In this context, the higher T. theileri prevalence observed in the riparian region, alongside the lower T. vivax seroprevalence reported in the same area [4], suggests that the abundance and composition of vector species could potentially influence transmission dynamics. Additionally, the possibility of immune responses induced by repetitive T. theileri infections offering cross-protection against T. vivax, as observed in other host–pathogen systems [34,35], cannot be excluded. This potential immunological interaction may contribute to the absence of T. vivax in beef cattle from the riparian zone, although further studies are required to confirm such effects under natural conditions.

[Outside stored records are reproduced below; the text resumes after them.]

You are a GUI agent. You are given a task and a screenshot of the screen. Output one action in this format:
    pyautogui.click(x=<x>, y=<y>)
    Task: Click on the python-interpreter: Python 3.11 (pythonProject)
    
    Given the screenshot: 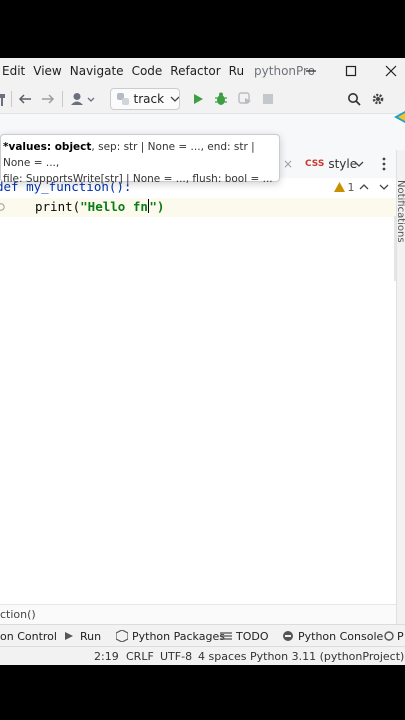 What is the action you would take?
    pyautogui.click(x=327, y=656)
    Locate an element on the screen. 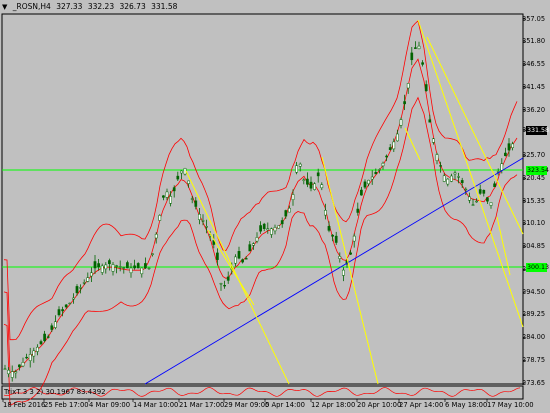 This screenshot has height=413, width=550. price-tick-label: 357.05 is located at coordinates (534, 18).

The detection of T. vivax in this study aligns with the broader trend of geographic expansion described by Florentin et al. [13], who reported its southward spread from the Gran Chaco into the Pampas. In endemic areas, infections are typically cryptic and asymptomatic; however, in newly affected dairy regions, T. vivax has caused acute outbreaks with significant economic consequences, including decreased milk production, reproductive failures, and increased treatment costs [12].

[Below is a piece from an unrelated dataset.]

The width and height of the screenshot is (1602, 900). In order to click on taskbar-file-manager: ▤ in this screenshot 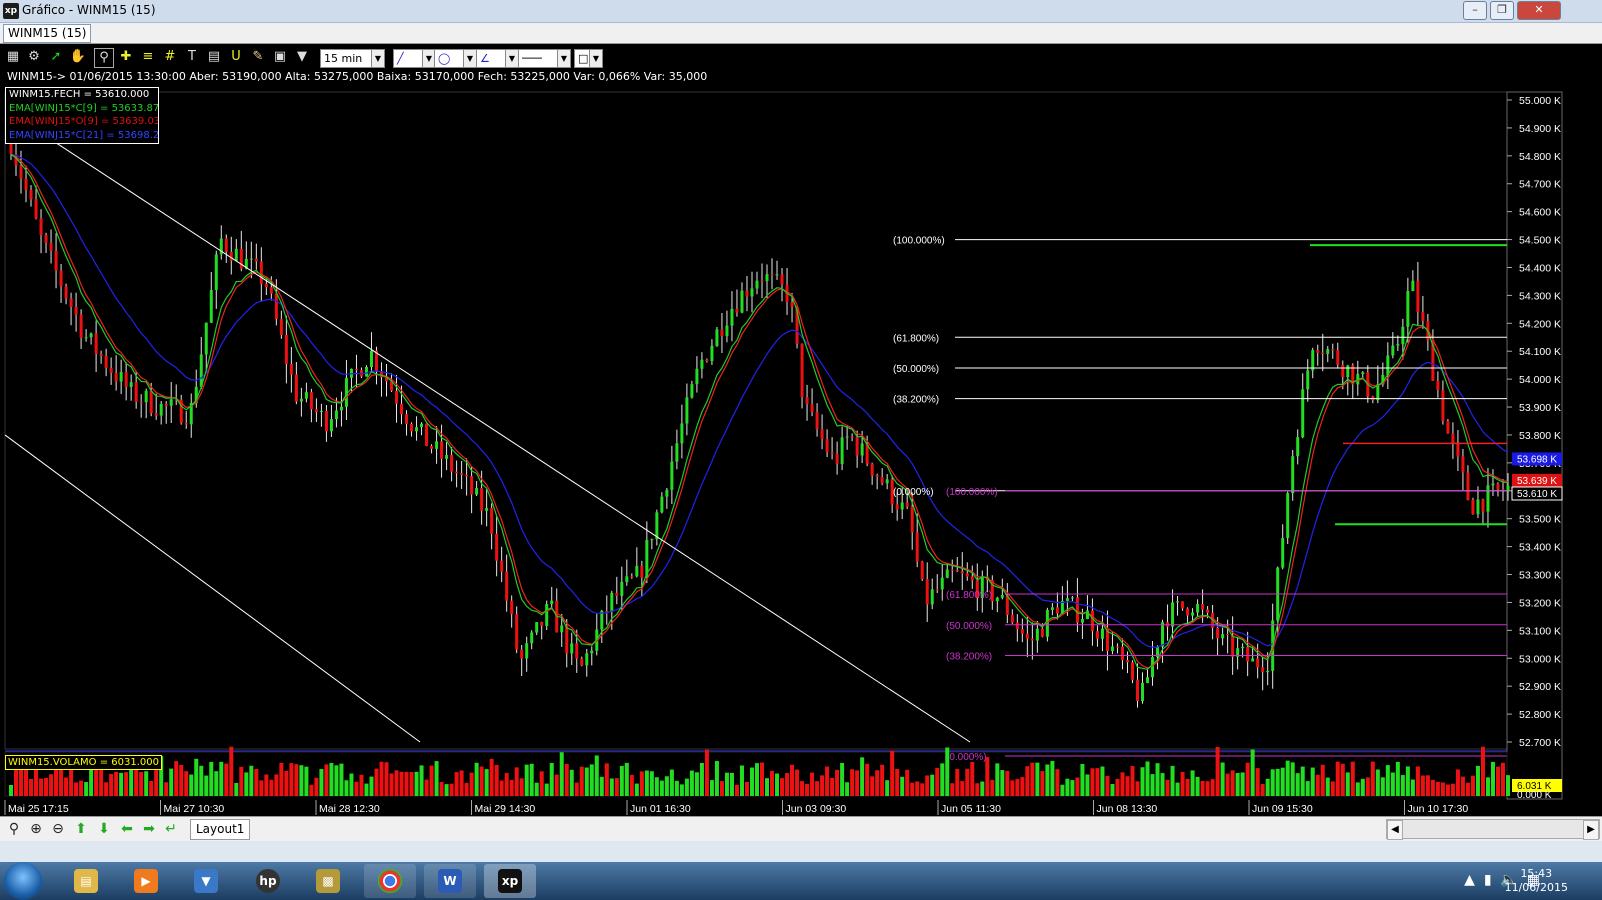, I will do `click(86, 881)`.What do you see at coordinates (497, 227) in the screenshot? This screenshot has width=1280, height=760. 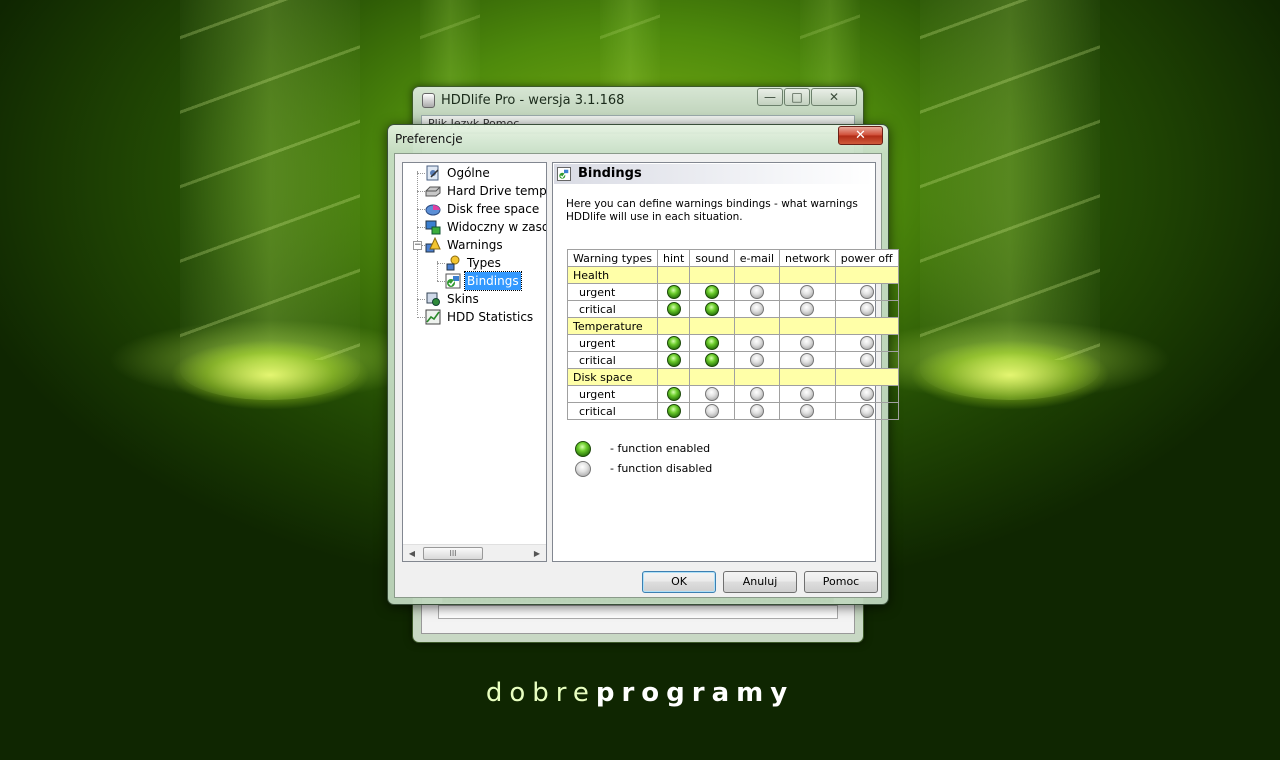 I see `tree-item-label: Widoczny w zasob` at bounding box center [497, 227].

Although T. theileri is traditionally considered non-pathogenic in cattle, evidence suggests it can act opportunistically under stress or during co-infection, potentially contributing to subclinical disease and impaired productivity [22,23,24,36,37,38]. In our study, no trypanosome-like structures were observed in the blood smears, including samples that tested positive for T. theileri by PCR. However, low Ct values in the Trypanosome-positive samples indicated the presence of T. theileri DNA circulating in the blood. This suggests that T. theileri infection intensity might have been too low for detection by microscopy or that the infective forms may have been localized in other tissues such as the bone marrow, testis, brain [22,23], or body fluids like peritoneal and cerebrospinal fluid [22,38] rather than in peripheral blood.

Overall, our findings emphasize the complex and regionally variable epidemiology of bovine trypanosomiasis under extensive and semi-intensive management systems. Differences in T. vivax and T. theileri prevalence between the two regions underscore the importance of vector ecology, environmental suitability, and possible immunological interactions. Moreover, the greater frequency of veterinary interventions in semi-intensive dairy systems (e.g., reproductive hormones are injected on a regular basis to synchronize estrus and maintain reproductive efficiency in lactating cows) compared to the limited handling practices in riparian beef cattle systems (i.e., cattle are gathered for veterinary procedures approximately four times per year), suggests that iatrogenic transmission is a plausible route of T. vivax infection that should be taken into consideration [8,10]. Future research should aim to clarify the interactions between T. theileri and T. vivax, assess the clinical impact of T. theileri on cattle health and productivity, and evaluate the role of local vectors in disease transmission. Continued molecular surveillance and preventive strategies will be essential to mitigate the expanding impact of T. vivax in Argentine livestock production.